DESCRIPTION OF THE TASK => In the account below of Dr. Bob and Bill's first meeting, list every Oxford Group precept that Dr. Silkworth names.

EXTRACT TO READ =>

- - -

May, 1935 Dr. Bob and Bill meet in Akron for the first time.
The following comes from the book A.A. Comes of Age, pages 67-68
This was the man who was to be my partner and founder of Akron's Group Number One. With the remarkable Sister Ignatia, he was to care for 5,000 cases of alcoholism in the time when A.A. was still very young. This was the wonderful friend with whom I was never to have a hard word. This was Dr. Bob, A.A.'s co-founder-to-be.
But at five o'clock that Sunday afternoon Bob did not look much like a founder. He was shaking badly. Uneasily he told us that he could stay only about fifteen minutes. Though embarrassed, he brightened a little when I said I thought he needed a drink. After dinner, which he did not eat, Henrietta discreetly put us off in her little library. There Bob and I talked until eleven o'clock.
Just before leaving for Akron, Dr. Silkworth had given me a great piece of advice. Without it, A.A. might never have been born. "Look, Bill," he had said, "you're having nothing but failure because you are preaching at these alcoholics. You are talking to them about the Oxford Group precepts of being absolutely honest, absolutely pure, absolutely unselfish, and absolutely loving. This is a very big order. Then you top it off by harping on this mysterious spiritual experience of yours. No wonder they point their finger to their heads and go out and get drunk. Why don't you turn your strategy the other way around?

- - -

Stored records

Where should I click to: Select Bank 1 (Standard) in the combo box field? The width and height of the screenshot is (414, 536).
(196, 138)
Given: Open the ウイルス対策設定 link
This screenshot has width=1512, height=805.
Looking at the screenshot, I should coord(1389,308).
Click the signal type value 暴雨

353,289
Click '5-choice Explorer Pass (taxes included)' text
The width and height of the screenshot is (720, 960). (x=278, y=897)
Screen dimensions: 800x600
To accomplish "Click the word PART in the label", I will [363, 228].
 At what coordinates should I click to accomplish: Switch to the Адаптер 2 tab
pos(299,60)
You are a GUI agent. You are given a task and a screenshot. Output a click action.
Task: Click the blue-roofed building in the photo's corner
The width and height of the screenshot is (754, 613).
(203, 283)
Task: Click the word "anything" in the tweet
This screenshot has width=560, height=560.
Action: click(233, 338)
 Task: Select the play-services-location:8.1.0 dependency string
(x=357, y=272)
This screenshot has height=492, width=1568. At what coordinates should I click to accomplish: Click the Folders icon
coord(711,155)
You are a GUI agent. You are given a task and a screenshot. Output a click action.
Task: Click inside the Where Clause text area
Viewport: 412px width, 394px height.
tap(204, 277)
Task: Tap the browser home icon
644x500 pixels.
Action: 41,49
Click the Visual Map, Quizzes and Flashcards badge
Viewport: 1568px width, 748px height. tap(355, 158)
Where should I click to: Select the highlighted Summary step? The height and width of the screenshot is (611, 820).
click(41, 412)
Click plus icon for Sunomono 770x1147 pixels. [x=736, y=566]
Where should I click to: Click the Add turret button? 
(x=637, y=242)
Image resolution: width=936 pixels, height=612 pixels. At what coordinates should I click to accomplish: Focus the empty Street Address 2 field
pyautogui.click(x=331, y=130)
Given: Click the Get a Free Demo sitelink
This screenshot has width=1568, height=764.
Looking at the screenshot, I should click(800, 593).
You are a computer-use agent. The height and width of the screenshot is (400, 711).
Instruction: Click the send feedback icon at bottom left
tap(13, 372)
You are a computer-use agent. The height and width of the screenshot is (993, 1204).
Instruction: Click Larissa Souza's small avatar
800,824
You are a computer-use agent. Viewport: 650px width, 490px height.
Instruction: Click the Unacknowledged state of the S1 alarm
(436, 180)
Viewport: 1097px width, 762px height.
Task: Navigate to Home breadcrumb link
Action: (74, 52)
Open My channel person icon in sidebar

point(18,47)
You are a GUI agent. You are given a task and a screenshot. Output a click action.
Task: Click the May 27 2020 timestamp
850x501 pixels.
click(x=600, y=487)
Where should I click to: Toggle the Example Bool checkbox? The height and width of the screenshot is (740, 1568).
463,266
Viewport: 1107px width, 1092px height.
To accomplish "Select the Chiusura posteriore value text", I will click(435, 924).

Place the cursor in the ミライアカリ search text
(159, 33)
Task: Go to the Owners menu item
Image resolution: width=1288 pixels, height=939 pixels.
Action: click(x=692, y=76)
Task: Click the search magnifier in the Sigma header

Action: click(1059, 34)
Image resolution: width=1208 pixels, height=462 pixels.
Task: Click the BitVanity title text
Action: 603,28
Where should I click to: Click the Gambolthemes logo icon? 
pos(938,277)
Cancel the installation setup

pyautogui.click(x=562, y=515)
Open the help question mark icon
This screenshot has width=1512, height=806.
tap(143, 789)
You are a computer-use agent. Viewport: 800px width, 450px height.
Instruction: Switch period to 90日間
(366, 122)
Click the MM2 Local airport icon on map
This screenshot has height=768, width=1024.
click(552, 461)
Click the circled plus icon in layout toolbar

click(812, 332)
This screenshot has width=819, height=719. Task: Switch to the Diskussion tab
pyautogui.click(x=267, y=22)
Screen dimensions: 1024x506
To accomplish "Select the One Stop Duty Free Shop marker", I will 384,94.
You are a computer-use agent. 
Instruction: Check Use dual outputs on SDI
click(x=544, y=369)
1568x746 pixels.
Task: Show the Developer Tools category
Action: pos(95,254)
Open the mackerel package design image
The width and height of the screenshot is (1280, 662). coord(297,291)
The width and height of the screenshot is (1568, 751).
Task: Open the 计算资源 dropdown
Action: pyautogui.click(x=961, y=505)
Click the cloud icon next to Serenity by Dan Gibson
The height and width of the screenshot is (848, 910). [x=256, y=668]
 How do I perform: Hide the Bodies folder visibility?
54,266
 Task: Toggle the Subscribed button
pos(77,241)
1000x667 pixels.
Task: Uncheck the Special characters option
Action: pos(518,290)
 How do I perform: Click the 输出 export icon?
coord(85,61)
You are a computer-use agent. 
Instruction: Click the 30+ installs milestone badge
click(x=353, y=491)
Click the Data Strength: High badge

- - -

EXPECTED OUTPUT => Being absolutely honest, absolutely pure, absolutely unselfish, and absolutely loving.